ANYONE WHO'S BEEN around the block has probably heard a story or two about employee sabotage. But I have something a little different--an unusual tale about employer sabotage.
I'm not talking about some dim bulb of a boss who unwittingly gums up the works (because, after all, what's unusual about that?). I'm talking about Very Important People who are undermining the efforts of our nation's top environmental cops to enforce the Clean Air Act. In the process, these same powerful folks are exhibiting a callous disregard for our health.
The saboteur in this case, broadly speaking, is the White House. According to the resignation letter of whistle-blower Eric Schaeffer, who was the chief of the EPA's civil-enforcement office until he quit late last month, the White House "seems determined to weaken the rules we [EPA] are trying to enforce."
The rules Schaeffer refers to are known as "new source review." These provisions of the Clean Air Act require older coal-fired power plants and other industrial facilities to upgrade pollution controls when they undergo major renovations or expansions that result in higher emissions.
A couple of years ago, the EPA started filing lawsuits against power companies that the agency alleged were skirting new-source-review rules. The companies named in the suits, Schaeffer said in his resignation letter, emit 7 million tons of sulfur dioxide and nitrogen oxide annually. A substantial portion of this soot- and acid rain-causing pollution would be cut if the companies were forced to follow new-source-review regulations.
That, Schaeffer says, would prevent thousands of premature deaths each year, as well as thousands of incidents of chronic bronchitis, thousands of emergency-room visits, and hundreds of thousands of lost work days. Further, it would diminish acid-rain attacks and lessen nitrogen deposits in bodies of water such as the Chesapeake Bay.
It's important for Virginians that utilities--which are responsible for more pollution in our state than any other industry--stop spewing so much crud into the air we breathe. According to the EPA, pollutants from power plants contribute to the deaths of hundreds of Virginians each year. A study published earlier this month in the Journal of the American Medical Association found that soot from power plants and other sources increases some Virginians' risk of lung cancer as much as living with a smoker.

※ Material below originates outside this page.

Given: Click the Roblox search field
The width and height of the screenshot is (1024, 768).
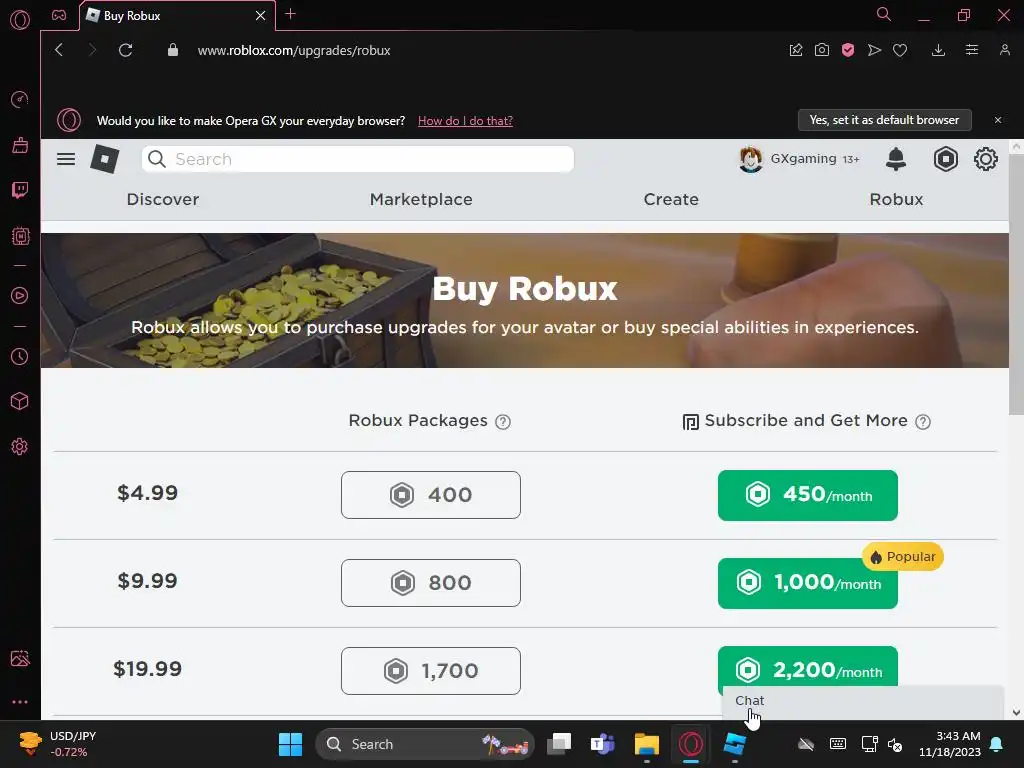Looking at the screenshot, I should [358, 159].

In July 2000, the state of New York-- unhappy recipient of air pollution from power plants in the Southeast and Midwest--sued Virginia Power for violating new-source-review rules. With backing from the U.S. Justice Department and EPA, New York got Virginia Power to agree in principle to significantly reduce air pollution from the company's eight old coal-fired power plants (including the Possum Point Power Station in Dumfries).
But Virginia Power has refused to sign the consent decree it agreed to in 2000, hedging its bets, as Schaeffer put it, while waiting for the Bush administration's proposals to revise new-source-review rules. Other air polluters with which EPA was close to settlement "have walked away from the table," Schaeffer writes in his letter, adding that "the momentum we obtained with agreements announced earlier has stopped."

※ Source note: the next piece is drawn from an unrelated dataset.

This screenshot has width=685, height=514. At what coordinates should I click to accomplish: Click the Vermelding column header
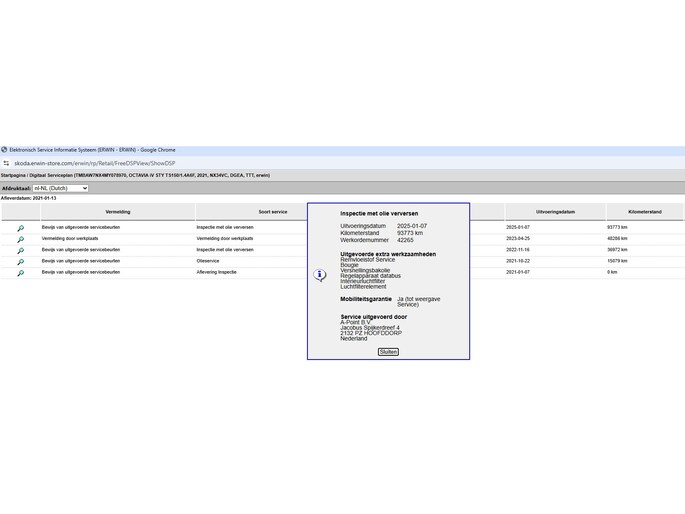pos(117,212)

Despite mutterings from conservative quarters about Schaeffer's motives for quitting EPA, the former enforcement official, who received an award from Attorney General John Ashcroft just last August for exemplary public service, does not fit the profile of a partisan. Schaeffer was hired by the first Bush administration and has said that Bush I was great on enforcement and on closing loopholes in the Clean Air Act.
Noting the sad irony of the second Bush administration's desire to expand those loopholes, Schaeffer told MSNBC that Dubya's "dad should talk to him."
The Bush II line is that the administration seeks to balance environmental concerns against the demands of the energy industry--whose high-powered lobbyists include former Republican Party chairman Haley Barbour and erstwhile Republican White House counsel C. Boyden Gray.
But you have to wonder about the Bushies' concept of balance. Rep. Henry Waxman, D-Calif., says that Energy Department officials met with 64 energy-industry representatives to discuss revisions to the Clean Air Act--but only one environmental group. Is it any surprise, then, that Bush's recently unveiled "Clear Skies" initiative has been derided as a smoke screen (pun intended) that's meant to obscure the administration's gutting of the Clean Air Act?
The Bushies' mockery of the notion of even-handedness is very bad news for people in Virginia and other parts of the country who breathe dangerously dirty air. Until the White House reverses its extremist course on clean air, many Americans will be living with--and sometimes dying because of--the frightful consequences of decisions that have been overly determined by polluters who get preferential treatment from this administration.
RICK MERCIER is a copy editor and columnist for The Free Lance-Star.